Indonesia's healthcare is a tale of two systems. Top-tier private hospitals in Jakarta and Bali deliver competent care for most situations at a fraction of Western prices. Below that tier (rural areas, public hospitals, smaller islands) the standard drops sharply. For most expats the working plan is: good private insurance, treat in-country for routine and intermediate cases, medivac to Singapore or Bangkok for complex cases.
The hospital shortlist
Jakarta — strong, multiple options
- RS Pondok Indah (Pondok Indah) — generally rated best private hospital
- Mayapada Hospital (multiple branches)
- Mitra Keluarga (network)
- Siloam Hospital (network — multiple branches)
- RSCM (public teaching hospital — large, busy, cheap, slower)
Bali — adequate for most cases
- BIMC Hospital (Kuta + Nusa Dua) — popular with tourists, English-speaking
- Siloam Hospital Denpasar
- Bali Mandara (public, large)
- Prima Medika (Denpasar)
Yogyakarta
- Siloam Hospital Yogyakarta
- JIH (Jogja International Hospital)
- RSUP Dr. Sardjito (public teaching hospital)
Lombok / outer islands
- RSUD Provinsi NTB (Mataram) — adequate for routine
- For serious cases — fly to Bali, then Singapore
Insurance
International health insurance with regional medivac is essential. The cheap local plans typically cap payouts at levels insufficient for serious care or medivac.

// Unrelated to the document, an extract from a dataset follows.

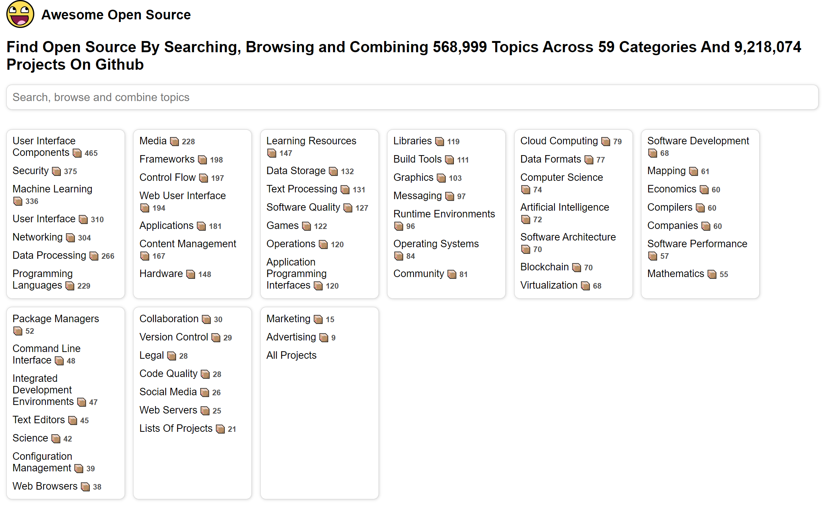
Task: Click the smiley face logo icon
Action: click(20, 14)
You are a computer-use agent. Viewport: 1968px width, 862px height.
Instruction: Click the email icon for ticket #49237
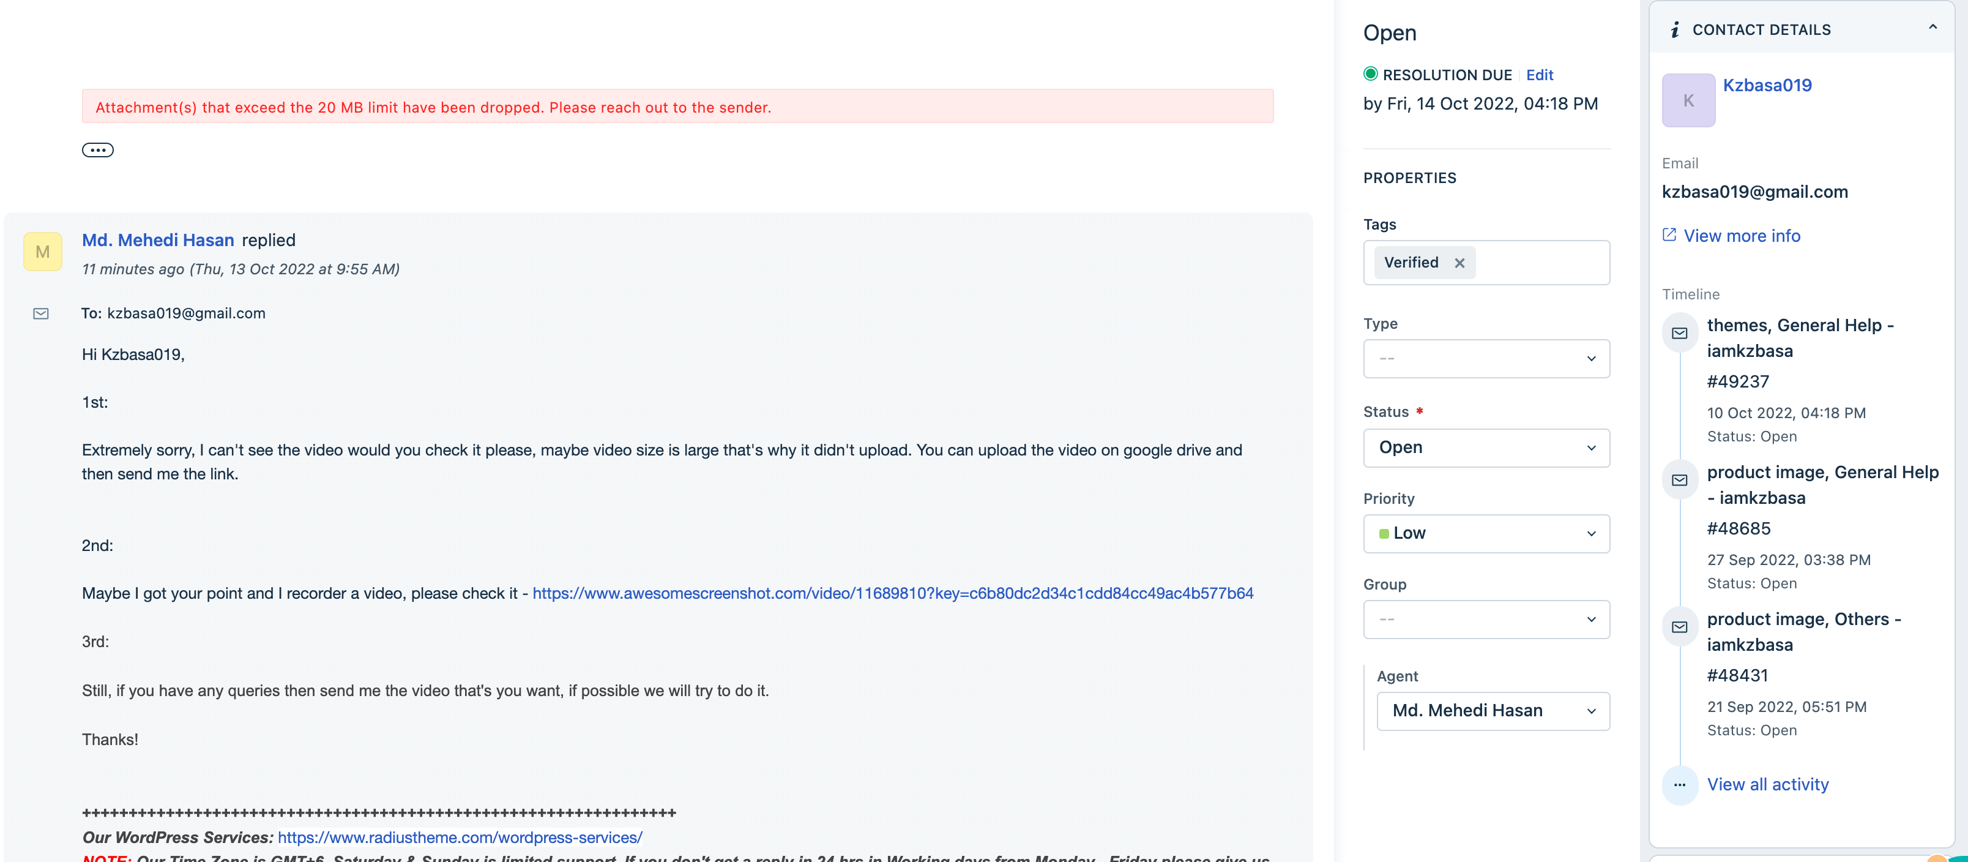tap(1679, 333)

| Tier | Monthly USD (single, 40-year-old, healthy) | Coverage | |---|---|---| | Cheap local plan | 50–100 | Local hospitals, low caps | | Mid-tier international (e.g. April, Cigna budget tier) | 150–300 | Indonesia + regional outpatient, decent inpatient | | Premium international (Cigna Global, BUPA, Allianz Worldwide) | 300–700 | Comprehensive worldwide ex-USA |
Pre-existing conditions and age increase rates significantly. Get a broker who specialises in expat plans.
What's good in Indonesia
- Quick scheduling (no NHS-style waits)
- Cash prices significantly below US, similar to or below much of Europe
- Many doctors trained abroad (Singapore, Australia, US, Germany)

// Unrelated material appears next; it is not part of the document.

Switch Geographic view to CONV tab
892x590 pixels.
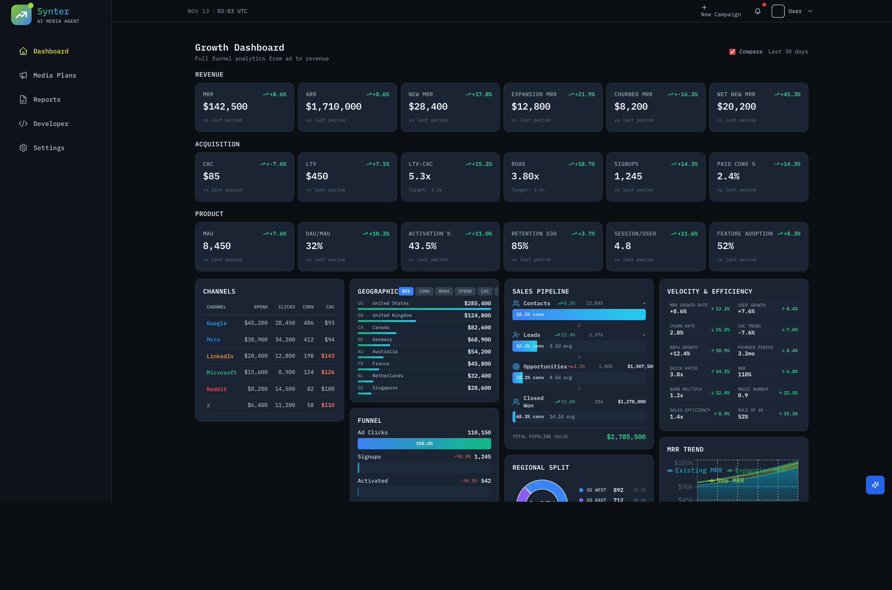(x=424, y=291)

- Pharmaceutical availability is good in major cities
What's weaker
- Specialist sub-disciplines (advanced cardiothoracic, paediatric oncology, neurosurgery)
- ICU capacity in smaller cities
- Mental health infrastructure (limited, expensive, often English-language only via Bali expat clinics)
- Emergency response times (ambulance services patchy outside Jakarta and Bali)
Common health issues for new arrivals
- "Bali belly" — usually self-limiting; persistent diarrhoea needs investigation
- Dengue fever — vaccine for previously-exposed only; mosquito avoidance is the main defence
- Scooter injuries (#1 expat insurance claim by some margin)
- Skin issues from heat, humidity and stings
- Heat stroke and dehydration in active visitors
Practical setup
- Establish a relationship with a local English-speaking GP within your first month
- Carry insurance card and emergency contact card at all times
- Know which hospital your insurer pre-authorises in your area
- Keep an emergency cash reserve — even insured cases often require deposit at admission
- Confirm your insurance covers medivac and ask about the process
Common mistakes
- Skipping insurance, banking on out-of-pocket savings
- Choosing a plan that doesn't cover Singapore/Bangkok medivac
- Treating "Bali belly" as background and missing parasitic infections
- Driving home from a scooter accident instead of going to a hospital first
Verify before acting
Medical and insurance recommendations are general; consult a qualified physician and a licensed insurance broker for your situation. See disclaimer.